Government seeks further structural reform of pension system
Published: 30 September 2003
Reform of the pension system is again one of the Italian government's top priorities in September 2003, in the context of discussions on the 2004 state budget law. In order to curb spending on pensions, the government intends to modify key aspects of the system. It proposes to: raise the retirement age; introduce incentives to encourage people of pensionable age to remain in work; pay employees' end-of-service allowances into a supplementary pension scheme; and curtail the advantages of workers covered by special pension schemes. Some aspects of the reform will be subject to dialogue with the social partners, which are largely opposed to the changes proposed.
Download article in original language : IT0309203FIT.DOC
Reform of the pension system is again one of the Italian government's top priorities in September 2003, in the context of discussions on the 2004 state budget law. In order to curb spending on pensions, the government intends to modify key aspects of the system. It proposes to: raise the retirement age; introduce incentives to encourage people of pensionable age to remain in work; pay employees' end-of-service allowances into a supplementary pension scheme; and curtail the advantages of workers covered by special pension schemes.
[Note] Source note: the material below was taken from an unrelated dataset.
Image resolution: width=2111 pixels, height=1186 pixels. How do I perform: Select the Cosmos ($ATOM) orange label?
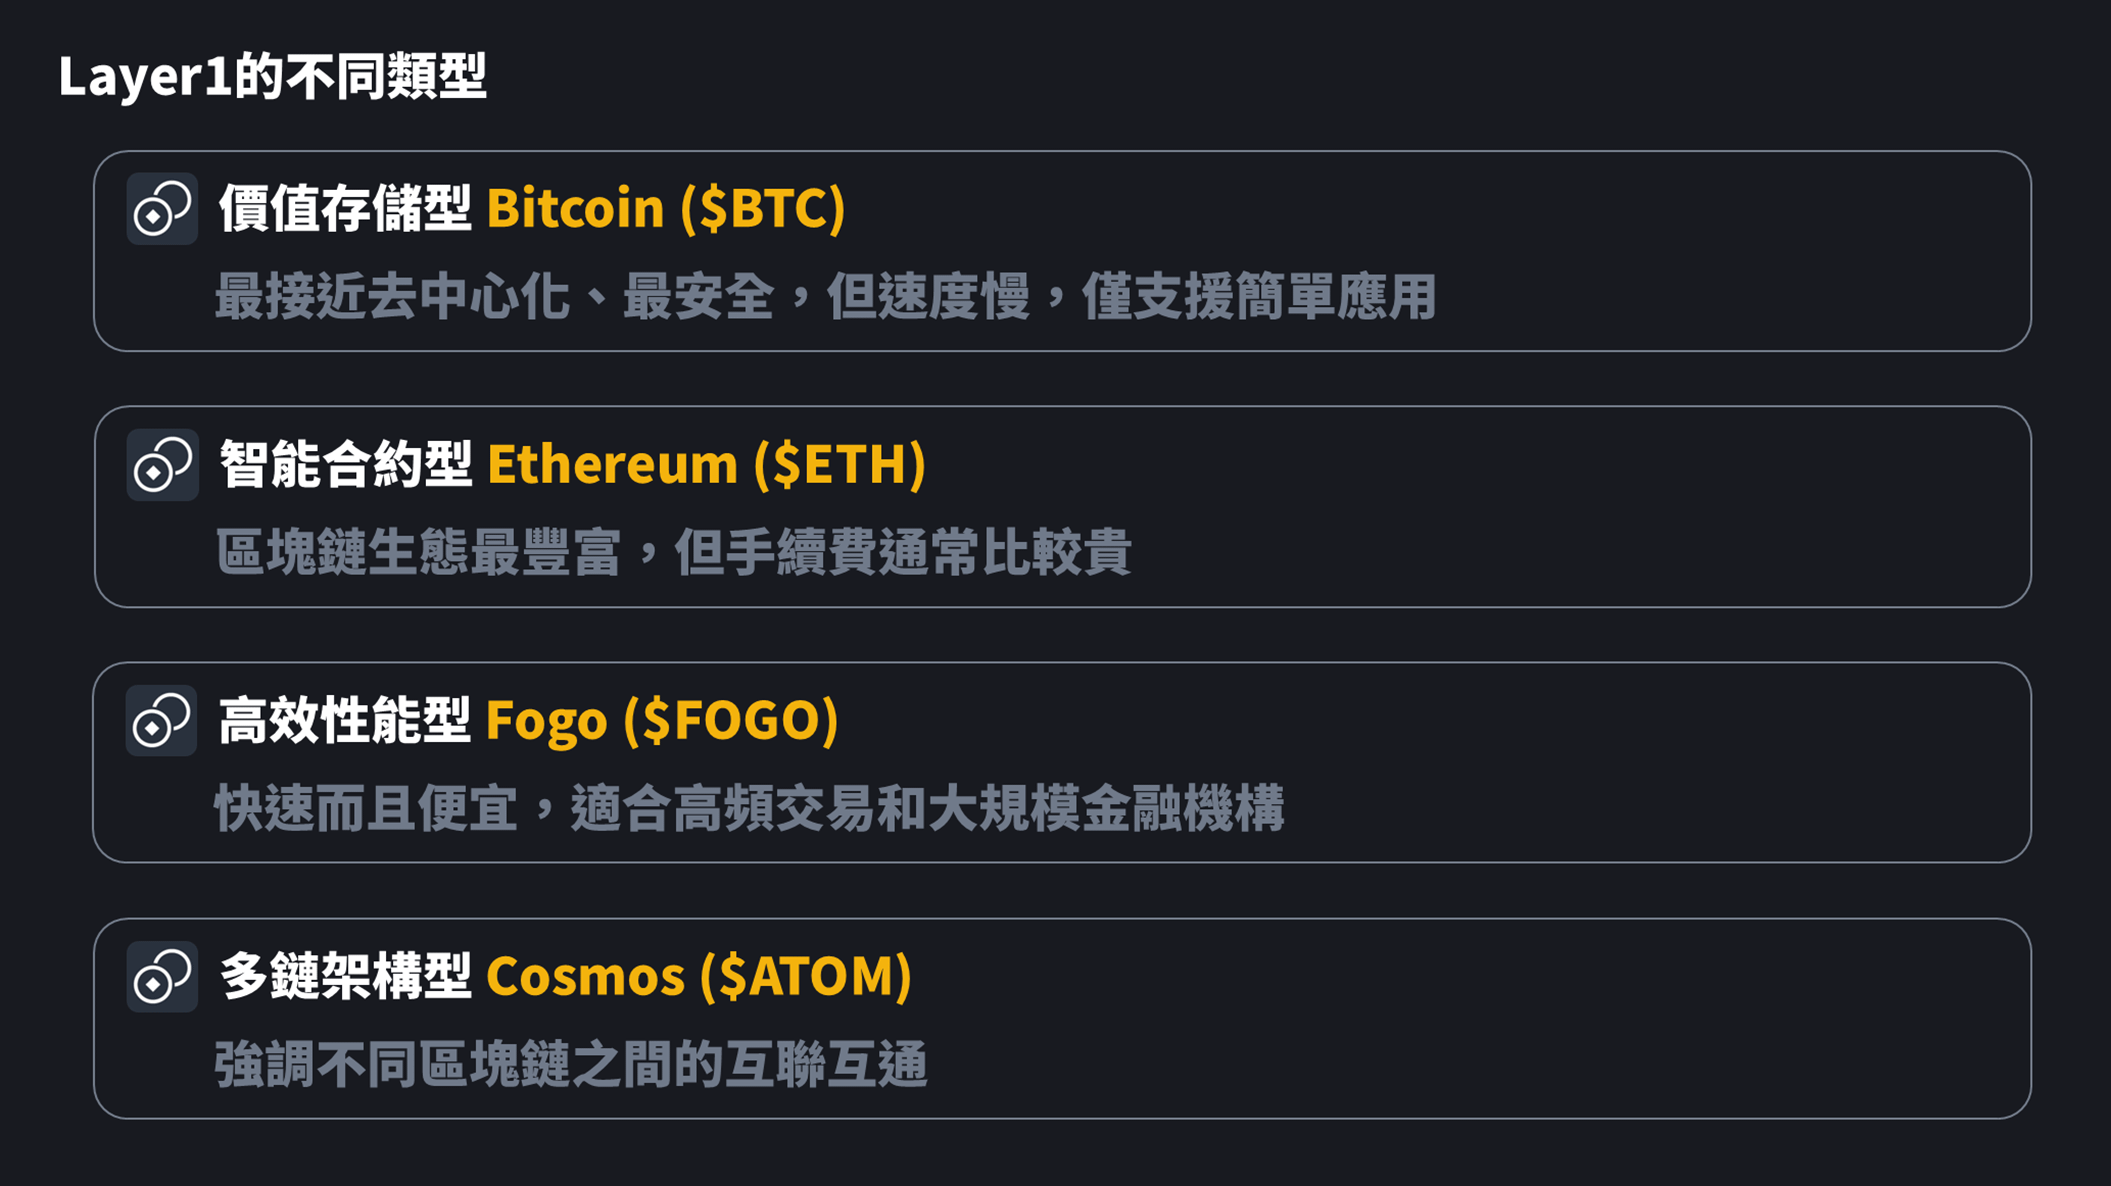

Some aspects of the reform will be subject to dialogue with the social partners, which are largely opposed to the changes proposed.
In April-May 2003, the present centre-right government drew up a bill for a 'proxy' law (whereby parliament delegates to the government the power to legislate on particular issues) on reform of the pension system, which is currently being discussed by the senate (IT0303305F and IT0305102N). A variety of factors were behind this move, including: recommendations by international organisations such as the European Commission, the Organisation for Economic Cooperation and Development (OECD) and the International Monetary Fund (IMF); demographic trends - forecasts indicate that in 2050 Italy will be the 'oldest' country in Europe, with six out of 10 people aged over 65; and the high level of expenditure on pensions - expected to reach 16% of GDP by 2003.
The proposals for reform moved to the top of the government’s agenda at the beginning of September 2003, when discussion began on the budget law for 2004. Inclusion of measures to reform the pension system in the budget law may considerably accelerate the parliamentary debate and approval of the measures.
Pension reforms during the 1990s
The 1990s saw several reforms of the Italian pensions system. In 1992-3 - in the midst of a financial and currency crisis - the government headed by Prime Minister Giuliano Amato undertook the first measures to reform the system, for immediate reasons (ie to cut costs) and more medium- to long-term ones. These measures included increasing the number of years used to define the 'benchmark' average income for calculation of the state retirement pension, and encouraging and regulating supplementary pension schemes (IT0104184F).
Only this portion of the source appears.